Please find how many lines of the data contain the string "will", and respond with that number only.
_____
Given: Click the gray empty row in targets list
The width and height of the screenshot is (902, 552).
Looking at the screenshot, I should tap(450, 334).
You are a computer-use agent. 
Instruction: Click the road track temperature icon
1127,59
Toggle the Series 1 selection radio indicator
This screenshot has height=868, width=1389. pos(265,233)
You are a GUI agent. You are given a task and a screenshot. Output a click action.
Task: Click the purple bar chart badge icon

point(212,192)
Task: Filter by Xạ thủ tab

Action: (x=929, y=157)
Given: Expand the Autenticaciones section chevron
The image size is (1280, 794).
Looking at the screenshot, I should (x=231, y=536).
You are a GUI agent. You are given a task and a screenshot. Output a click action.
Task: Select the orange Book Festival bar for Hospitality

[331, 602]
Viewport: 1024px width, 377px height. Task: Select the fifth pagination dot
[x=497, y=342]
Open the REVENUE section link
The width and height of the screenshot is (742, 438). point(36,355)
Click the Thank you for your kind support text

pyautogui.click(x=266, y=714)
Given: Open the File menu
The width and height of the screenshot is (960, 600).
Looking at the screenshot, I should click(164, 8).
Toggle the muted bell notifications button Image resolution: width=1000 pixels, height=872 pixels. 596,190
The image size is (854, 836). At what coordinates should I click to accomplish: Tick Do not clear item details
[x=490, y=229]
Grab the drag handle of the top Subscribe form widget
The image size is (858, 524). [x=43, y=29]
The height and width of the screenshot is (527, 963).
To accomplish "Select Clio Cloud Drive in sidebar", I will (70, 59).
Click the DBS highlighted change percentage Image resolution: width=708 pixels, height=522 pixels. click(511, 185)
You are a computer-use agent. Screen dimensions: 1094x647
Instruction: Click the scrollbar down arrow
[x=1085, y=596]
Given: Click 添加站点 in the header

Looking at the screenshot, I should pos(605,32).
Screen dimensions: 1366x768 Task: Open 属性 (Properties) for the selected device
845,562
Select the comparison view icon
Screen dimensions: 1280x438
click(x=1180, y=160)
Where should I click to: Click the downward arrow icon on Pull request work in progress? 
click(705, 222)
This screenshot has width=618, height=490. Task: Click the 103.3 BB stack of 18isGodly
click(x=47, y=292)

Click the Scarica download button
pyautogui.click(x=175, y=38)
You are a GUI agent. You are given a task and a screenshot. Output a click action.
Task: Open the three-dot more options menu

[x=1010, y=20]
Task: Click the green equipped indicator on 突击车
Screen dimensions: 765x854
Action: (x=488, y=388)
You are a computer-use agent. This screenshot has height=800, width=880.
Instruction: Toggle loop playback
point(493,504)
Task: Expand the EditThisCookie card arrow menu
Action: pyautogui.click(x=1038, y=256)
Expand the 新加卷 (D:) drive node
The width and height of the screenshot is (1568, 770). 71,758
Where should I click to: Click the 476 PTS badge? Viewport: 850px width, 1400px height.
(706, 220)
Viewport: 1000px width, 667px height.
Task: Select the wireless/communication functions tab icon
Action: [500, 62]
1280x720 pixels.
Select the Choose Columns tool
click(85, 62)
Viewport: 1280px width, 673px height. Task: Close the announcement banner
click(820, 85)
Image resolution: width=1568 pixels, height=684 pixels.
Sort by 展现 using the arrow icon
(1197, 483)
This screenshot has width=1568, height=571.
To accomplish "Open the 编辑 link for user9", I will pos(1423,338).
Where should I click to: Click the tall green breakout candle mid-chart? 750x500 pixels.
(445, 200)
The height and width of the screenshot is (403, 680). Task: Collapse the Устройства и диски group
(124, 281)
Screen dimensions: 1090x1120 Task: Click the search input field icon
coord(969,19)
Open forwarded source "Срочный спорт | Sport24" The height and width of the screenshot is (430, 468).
_____
RESPONSE BELOW ->
2